INSTRUCTIONS FOR THE TASK: From the entries below, list each line with "computer".

======== EXERCISE DATA

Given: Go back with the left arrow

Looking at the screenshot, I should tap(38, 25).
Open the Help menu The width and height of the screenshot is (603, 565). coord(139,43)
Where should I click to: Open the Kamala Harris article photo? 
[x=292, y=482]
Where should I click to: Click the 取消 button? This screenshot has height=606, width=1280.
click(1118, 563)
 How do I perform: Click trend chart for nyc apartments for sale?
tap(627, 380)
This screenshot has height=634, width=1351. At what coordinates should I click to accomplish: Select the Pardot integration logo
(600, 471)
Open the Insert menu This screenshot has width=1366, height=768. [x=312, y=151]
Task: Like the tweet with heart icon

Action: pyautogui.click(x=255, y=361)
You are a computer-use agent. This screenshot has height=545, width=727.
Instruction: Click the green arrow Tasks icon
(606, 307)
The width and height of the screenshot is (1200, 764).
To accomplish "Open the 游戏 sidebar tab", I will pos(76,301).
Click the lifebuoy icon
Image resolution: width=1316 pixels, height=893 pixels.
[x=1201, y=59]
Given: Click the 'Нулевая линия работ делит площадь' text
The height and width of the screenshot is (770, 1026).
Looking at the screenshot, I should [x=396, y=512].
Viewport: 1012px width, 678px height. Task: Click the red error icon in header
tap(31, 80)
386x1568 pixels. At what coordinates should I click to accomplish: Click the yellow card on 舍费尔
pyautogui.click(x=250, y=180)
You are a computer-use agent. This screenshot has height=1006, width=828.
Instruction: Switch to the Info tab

================

ANSWER BOX:
You are a computer-use agent. This screenshot has height=545, width=727.
You are a computer-use agent. This screenshot has height=1006, width=828.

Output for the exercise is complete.